Com a proposta, esse cenário pode mudar.

 

O que pode mudar na prática

O projeto abre espaço para que os estados reduzam o tempo mínimo de atividade militar:

  • de 30 para 25 anos;
  • podendo chegar até 20 anos, se houver previsão em lei estadual.

Ou seja, não é uma mudança automática, cada estado poderá decidir como aplicar essa flexibilização.

 

E quem já está na regra de transição?

Para militares que ingressaram antes da reforma previdenciária de 2019, existe uma regra de transição que exige:

  • 25 anos de serviço militar;
  • mais um “pedágio” proporcional ao tempo que falta.

O projeto também permite ajustes nessa regra, caso os estados optem por reduzir os requisitos.

 

Por que essa proposta surgiu

Segundo os autores do projeto, a ideia é reconhecer o desgaste físico e emocional enfrentado por policiais e bombeiros ao longo da carreira.

São profissionais expostos a:

  • risco constante;
  • jornadas intensas;
  • alta carga de estresse;

E, muitas vezes, sem benefícios trabalhistas comuns a outras profissões.

 

Autonomia dos estados: o ponto-chave

Um detalhe estratégico dessa proposta é que ela não altera diretamente a regra federal.

Na prática, o que está sendo criado é uma autorização para que estados e o DF legislem sobre o tema.

Isso significa que:

  • alguns estados podem adotar a redução;
  • outros podem manter as regras atuais;
  • o cenário pode variar de acordo com a realidade local.

 

O projeto já virou lei?

Ainda não. O texto aprovado na comissão segue agora para análise no Senado.

Somente após aprovação nas duas Casas e sanção presidencial é que poderá entrar em vigor.

 

O que isso pode impactar

Se aprovado, o projeto pode:

  • antecipar o direito à aposentadoria para muitos militares;
  • alterar o planejamento previdenciário dessas carreiras;
  • abrir espaço para revisões e análises estratégicas caso a regra mude.

E aqui entra um ponto importante:

mudanças na legislação previdenciária quase sempre exigem reavaliação individual de cada caso.
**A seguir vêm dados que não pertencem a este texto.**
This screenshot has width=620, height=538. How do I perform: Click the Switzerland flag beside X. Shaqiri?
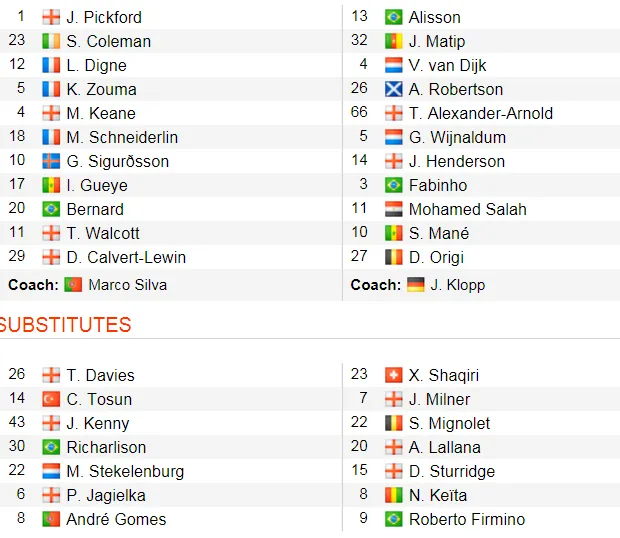[x=394, y=375]
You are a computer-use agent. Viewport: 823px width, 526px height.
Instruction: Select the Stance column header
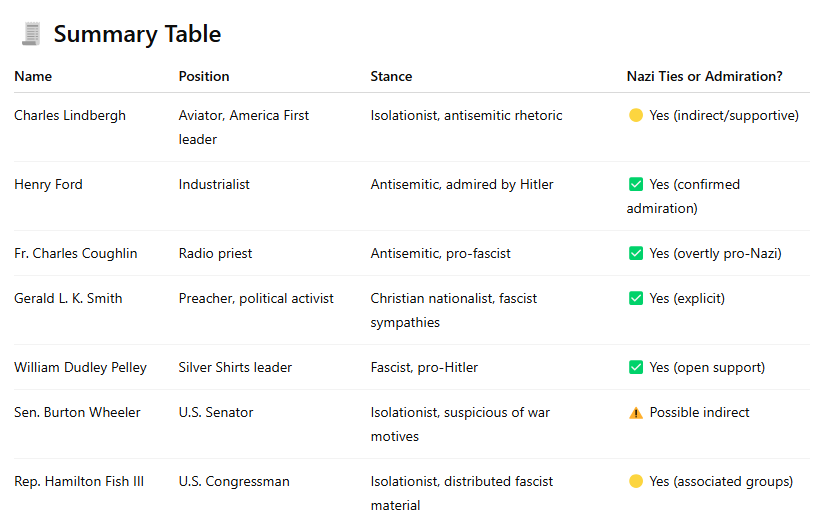coord(391,77)
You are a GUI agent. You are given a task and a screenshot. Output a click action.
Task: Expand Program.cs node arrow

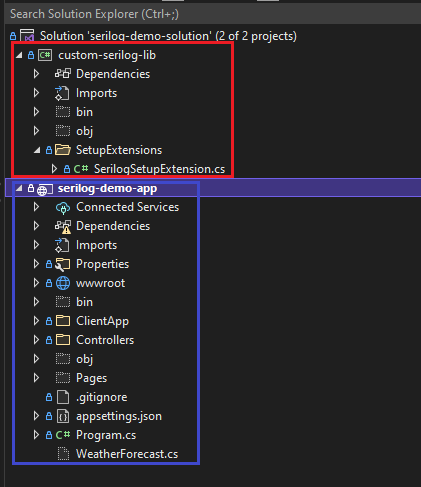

A proposta representa um movimento relevante no cenário previdenciário militar, especialmente por dar maior autonomia aos estados.

Mas, como toda mudança legislativa, o impacto real só será sentido quando, e se, virar lei.

Até lá, o cenário exige atenção. Porque, em previdência, quem acompanha as mudanças com estratégia sai na frente.